__Aim of the task__. Give the items below again from the line containing "Task: Open WhatsApp from the taskbar" through the end of the items, replacing "sidebar" with "side panel" and keeping everything else the same. Leave the pictures out.
— START Records shown —
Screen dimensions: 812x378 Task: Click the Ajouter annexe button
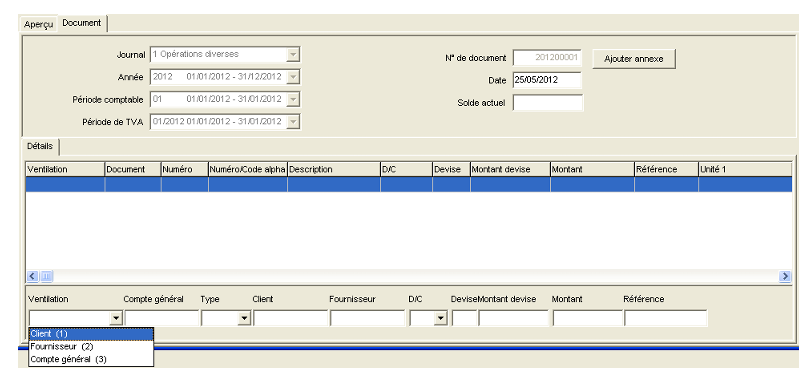point(634,59)
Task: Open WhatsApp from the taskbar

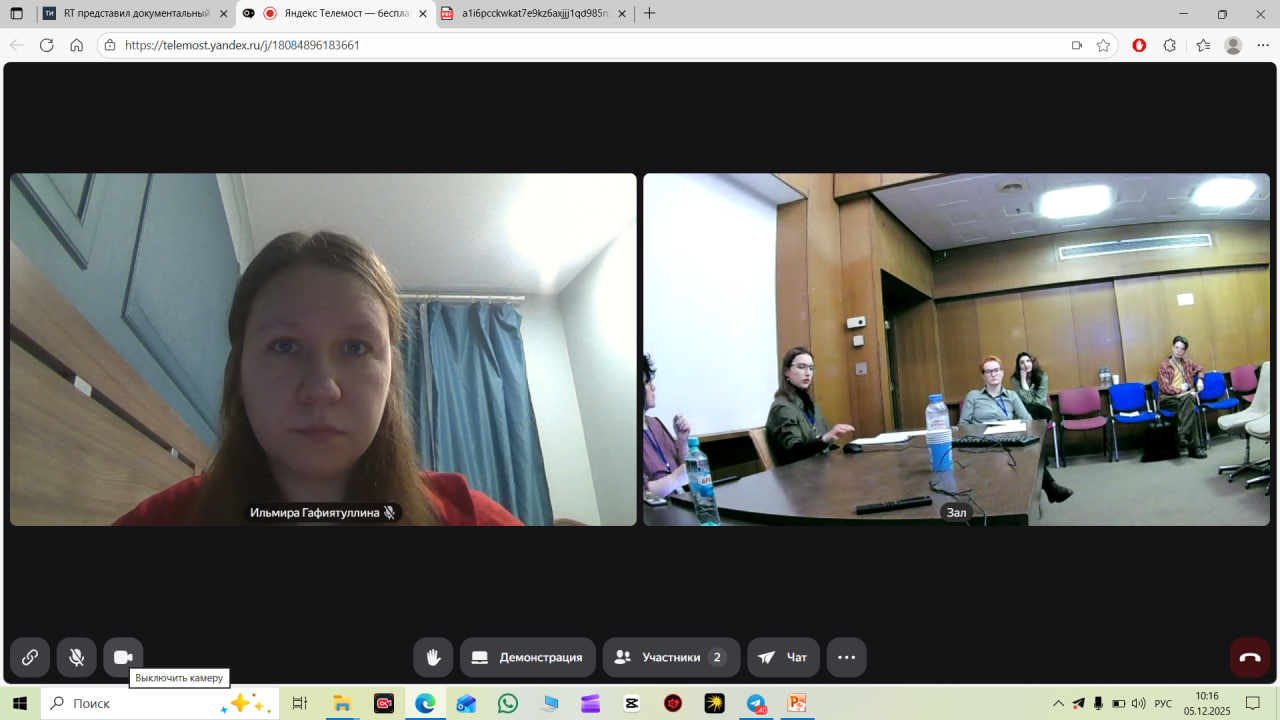Action: pos(508,703)
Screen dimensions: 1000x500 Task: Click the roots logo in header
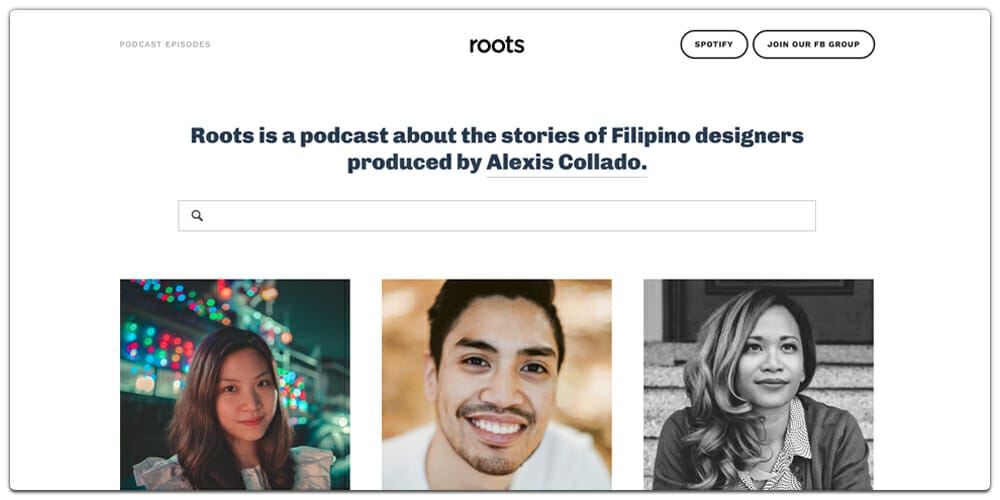click(497, 45)
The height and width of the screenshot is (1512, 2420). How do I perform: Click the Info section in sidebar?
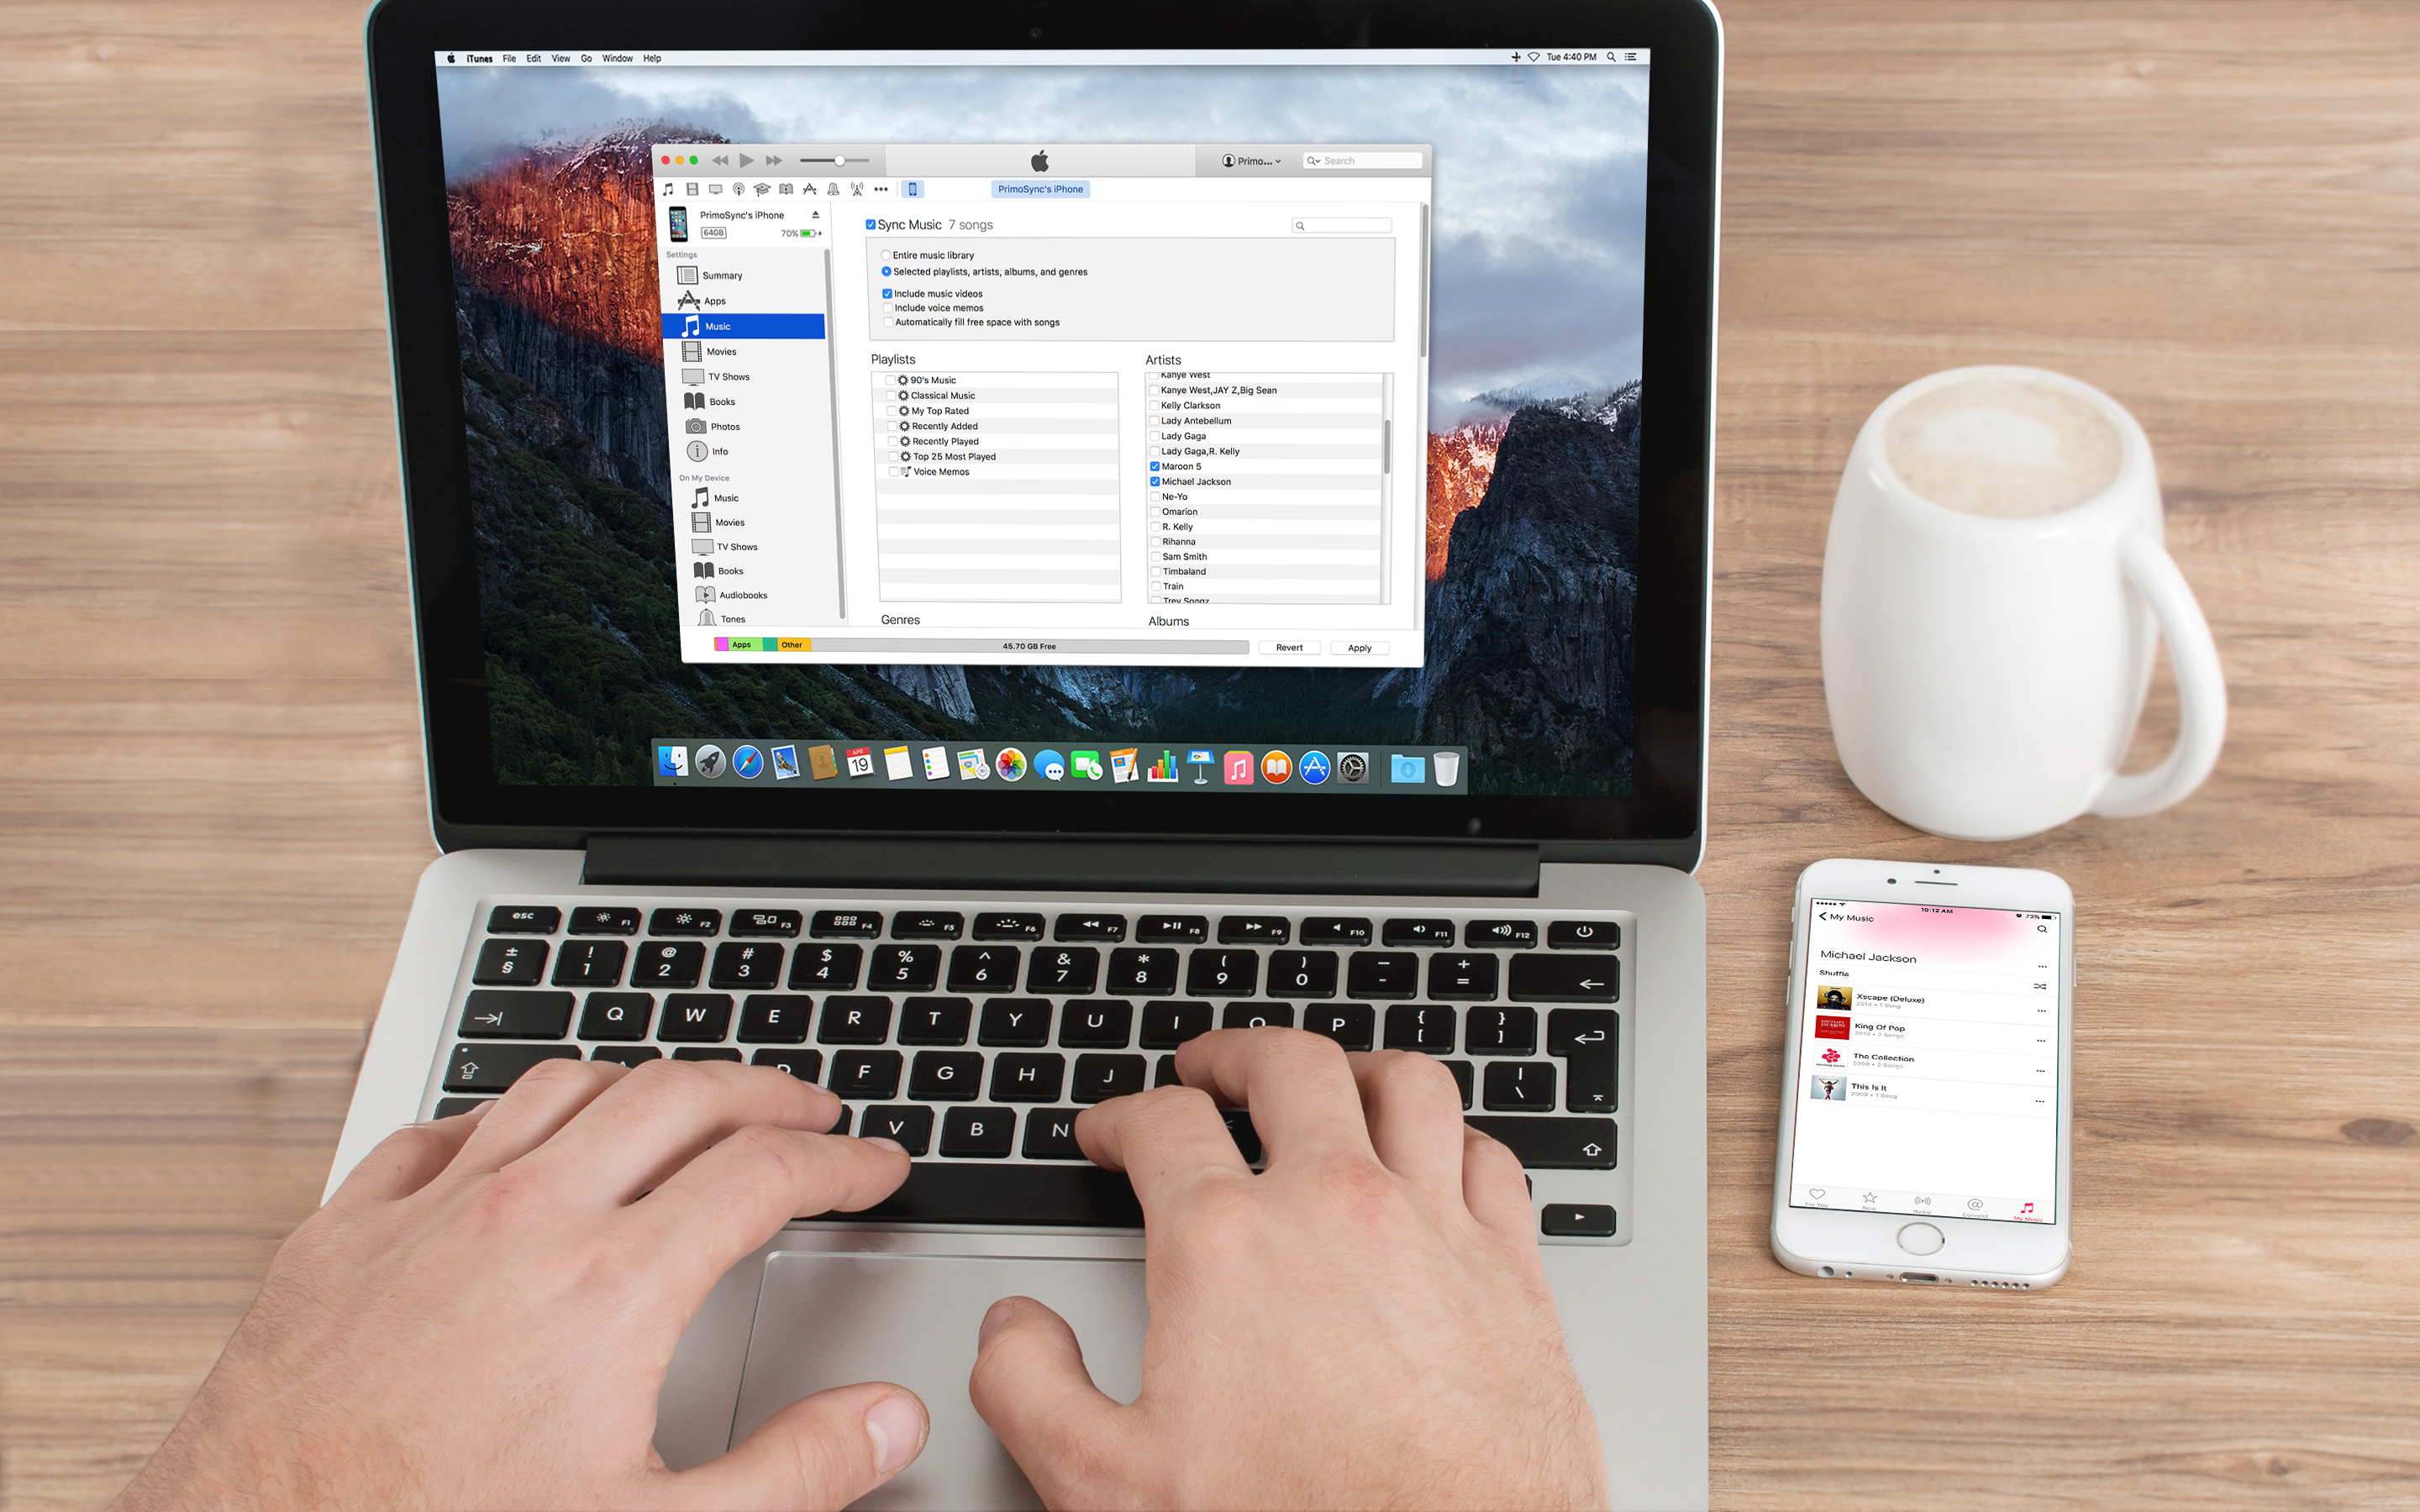pos(719,449)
— END Records shown —
__Task solution__.
Task: Open WhatsApp from the taskbar

Action: pos(508,703)
Screen dimensions: 1000x500 Task: Click the roots logo in header
click(497, 45)
The height and width of the screenshot is (1512, 2420). How do I perform: Click the Info section in side panel?
pos(719,449)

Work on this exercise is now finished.